* [What you should do] In the data below, repeat the line containing "Given: Open the phone devices circle icon" and every following line exactly, up to and including the last line. Exclude pictures.

* [Data for analysis]

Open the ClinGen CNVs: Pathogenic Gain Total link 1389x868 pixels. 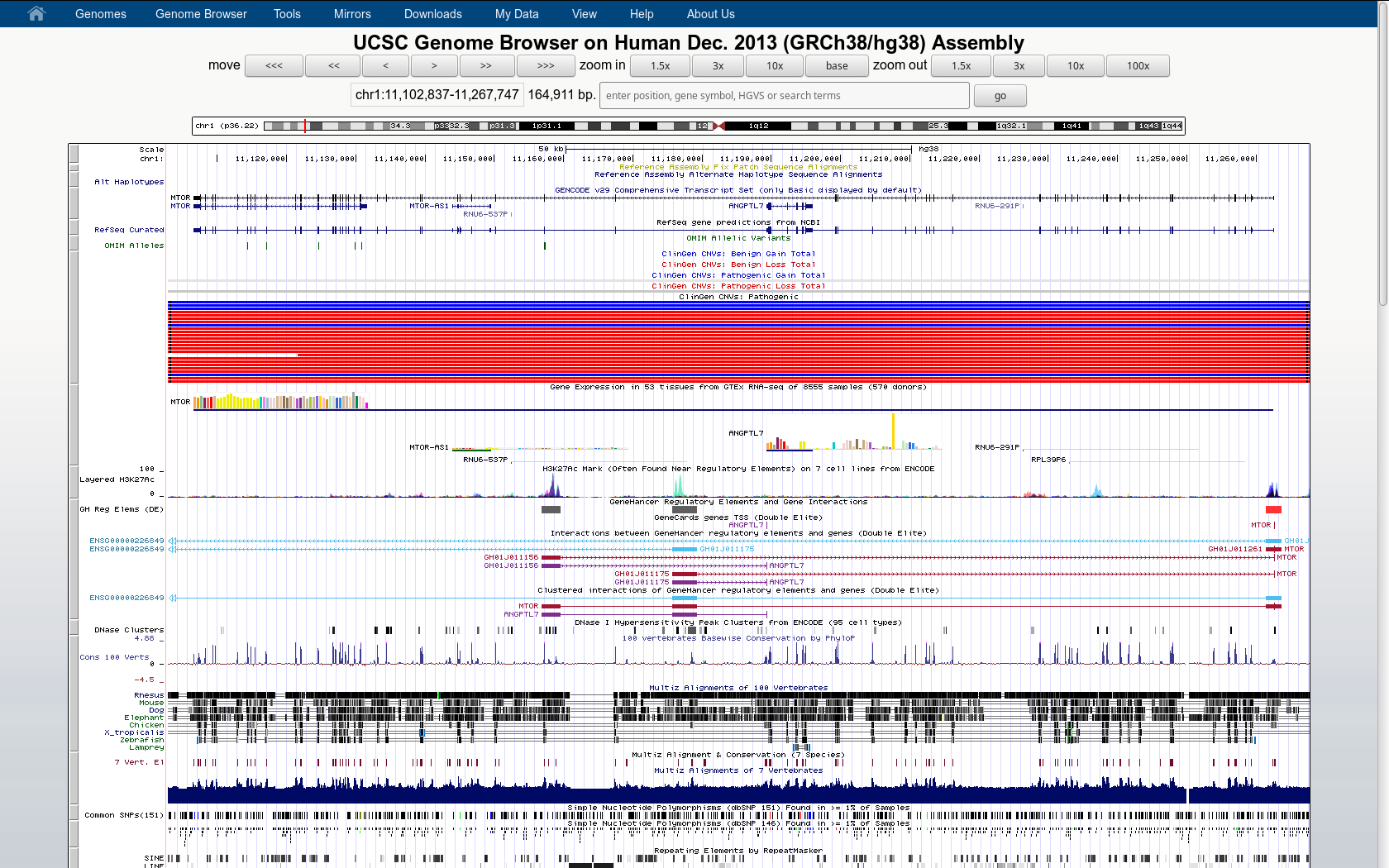tap(740, 274)

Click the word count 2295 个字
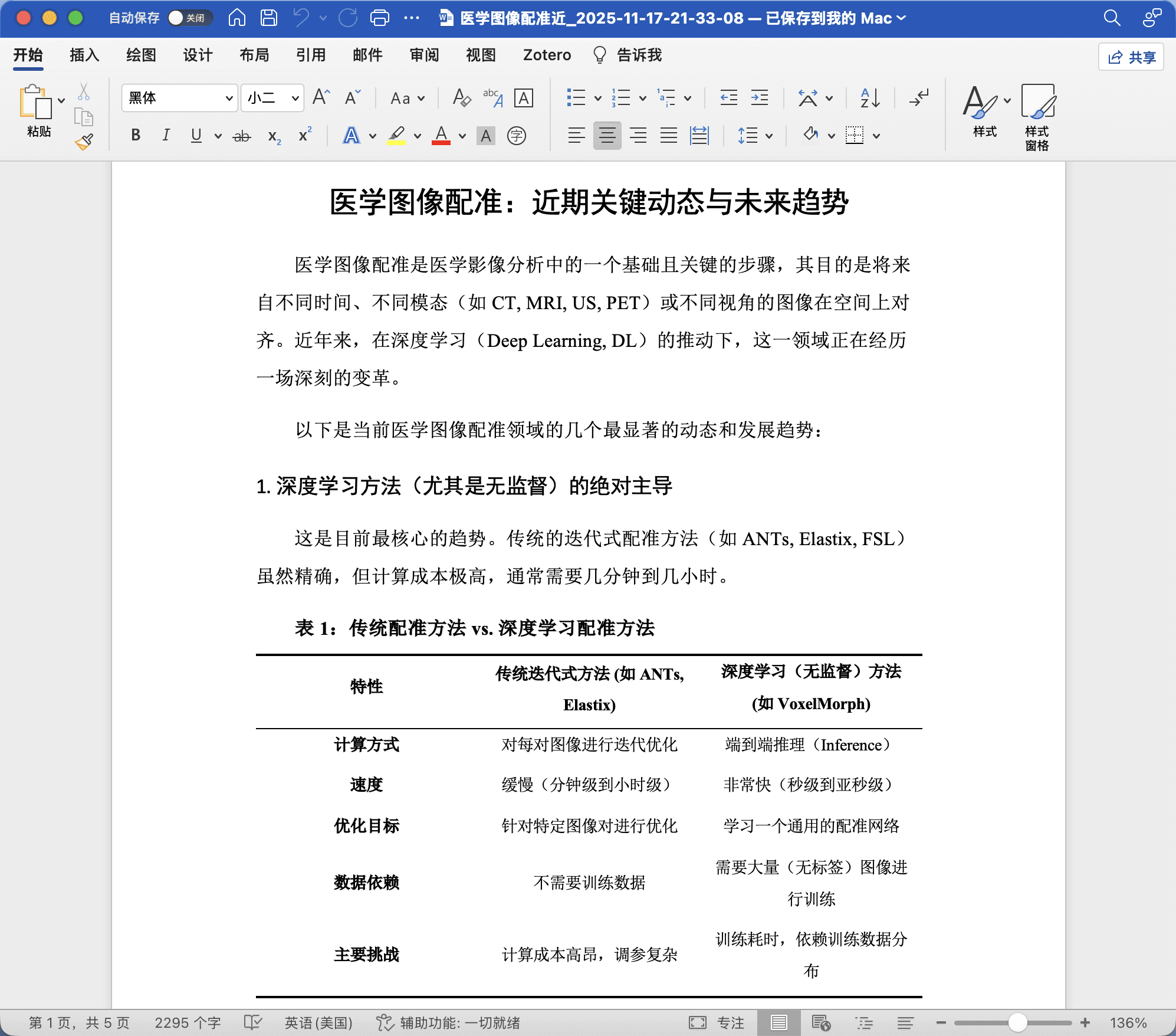click(188, 1022)
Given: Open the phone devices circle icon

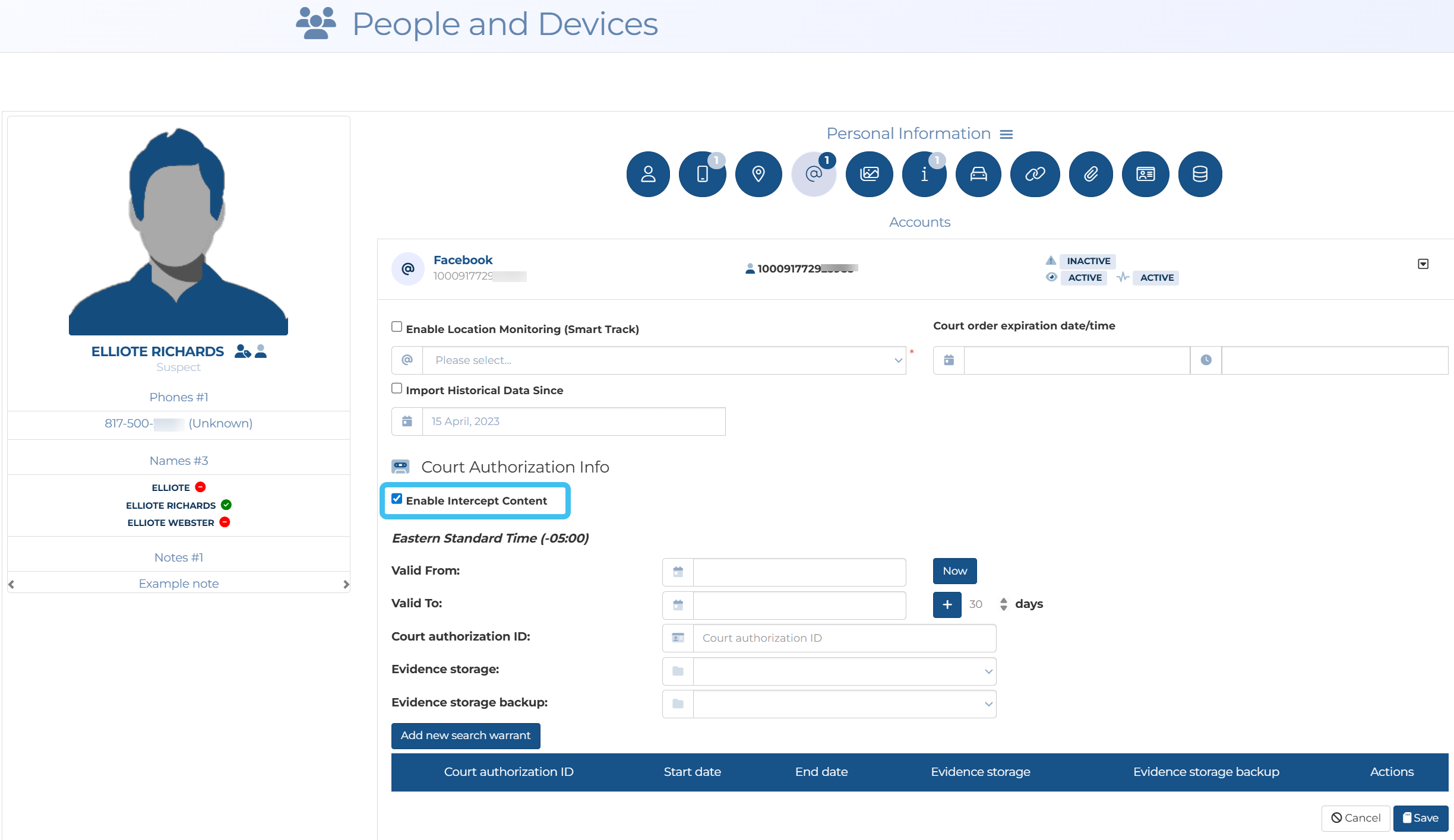Looking at the screenshot, I should pos(702,174).
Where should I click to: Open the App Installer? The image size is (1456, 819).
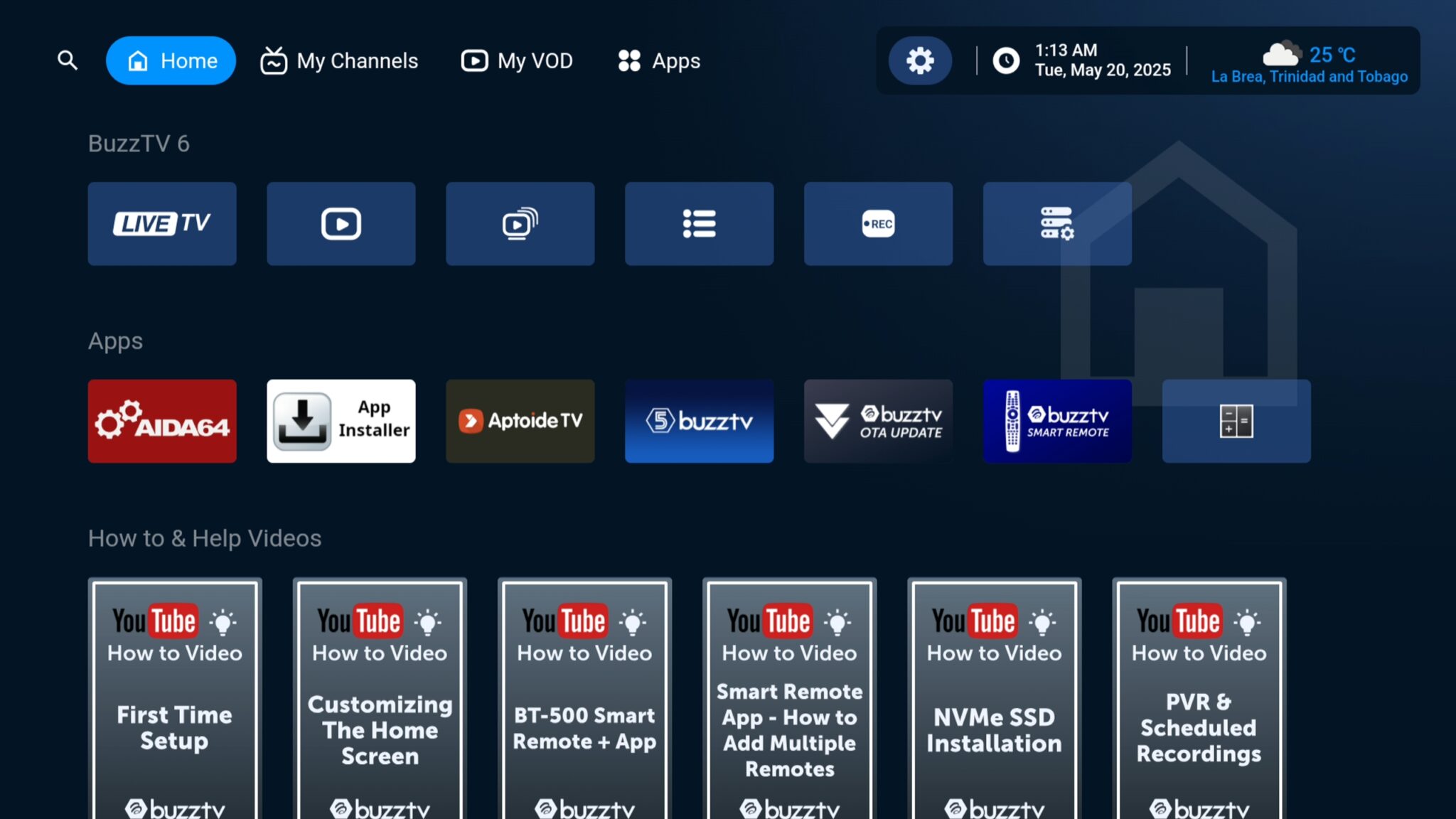pos(341,421)
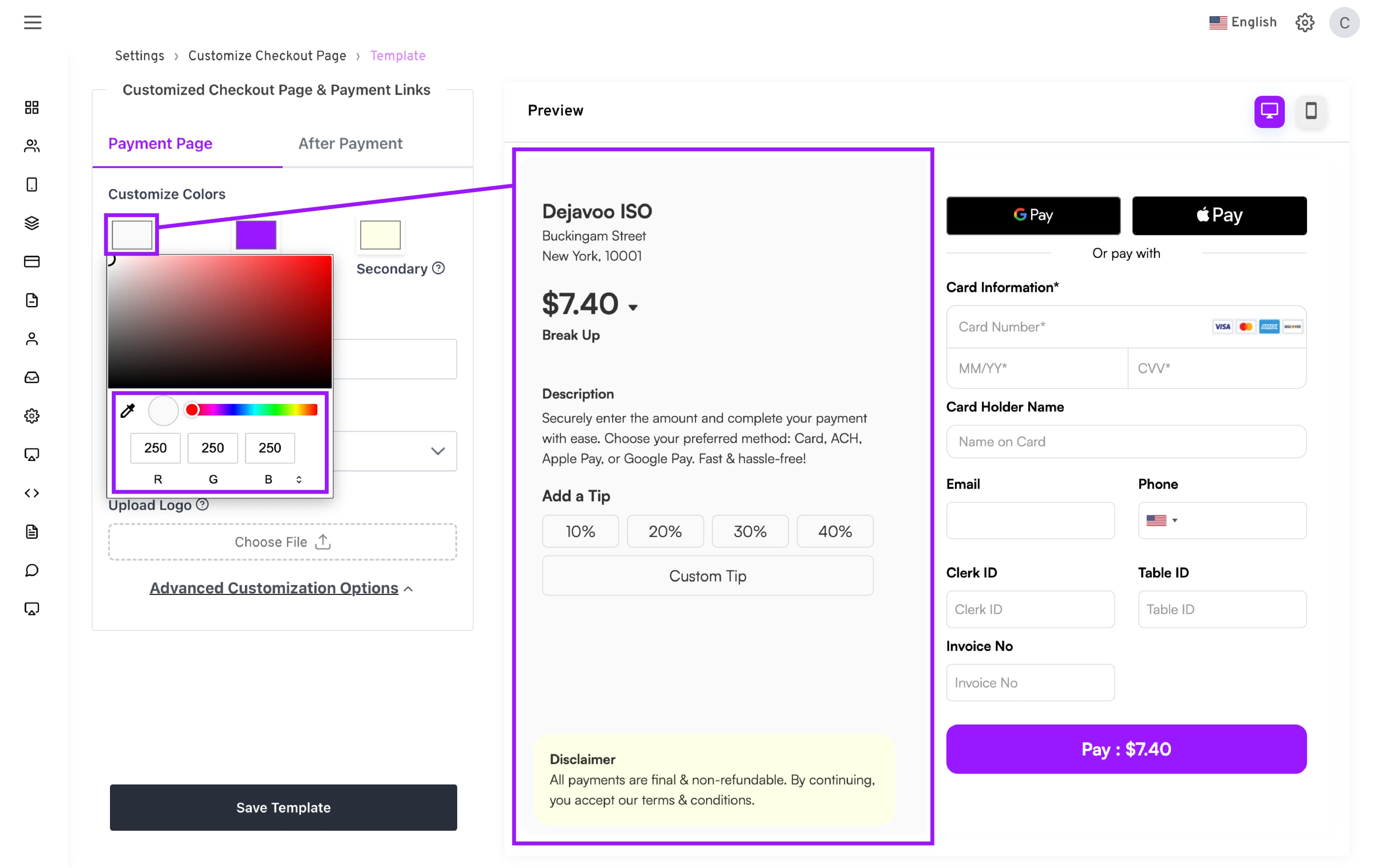Open the dashboard grid icon in sidebar
The height and width of the screenshot is (868, 1389).
tap(32, 107)
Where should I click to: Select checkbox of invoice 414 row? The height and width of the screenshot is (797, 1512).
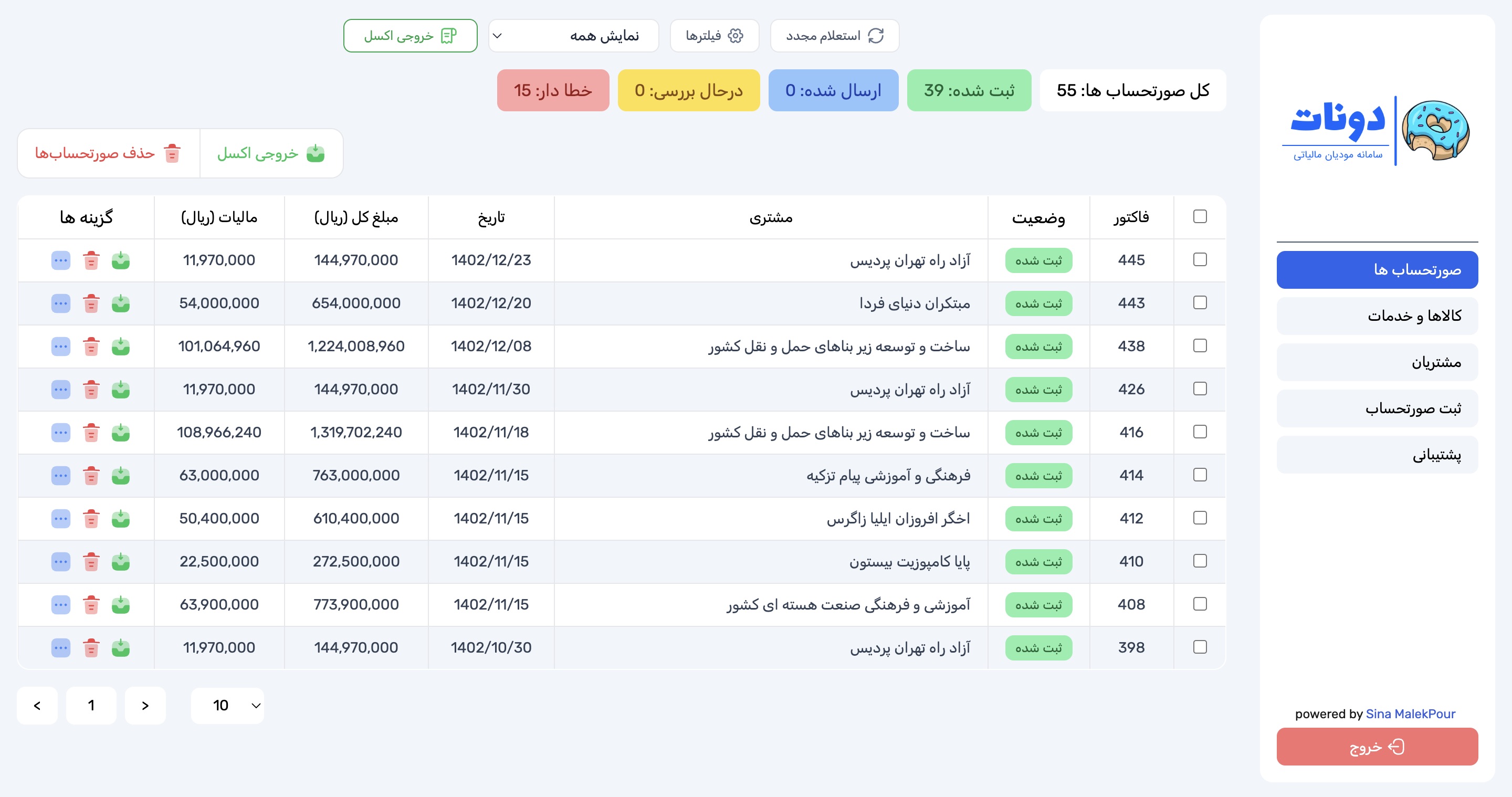(1200, 475)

* [Exercise answer]
Given: Open the phone devices circle icon

Looking at the screenshot, I should pos(702,174).
Where should I click to: Open the App Installer? The image size is (1456, 819).
pos(341,421)
Open the dashboard grid icon in sidebar
The height and width of the screenshot is (868, 1389).
tap(32, 107)
Where should I click to: Select checkbox of invoice 414 row? The height and width of the screenshot is (797, 1512).
(1200, 475)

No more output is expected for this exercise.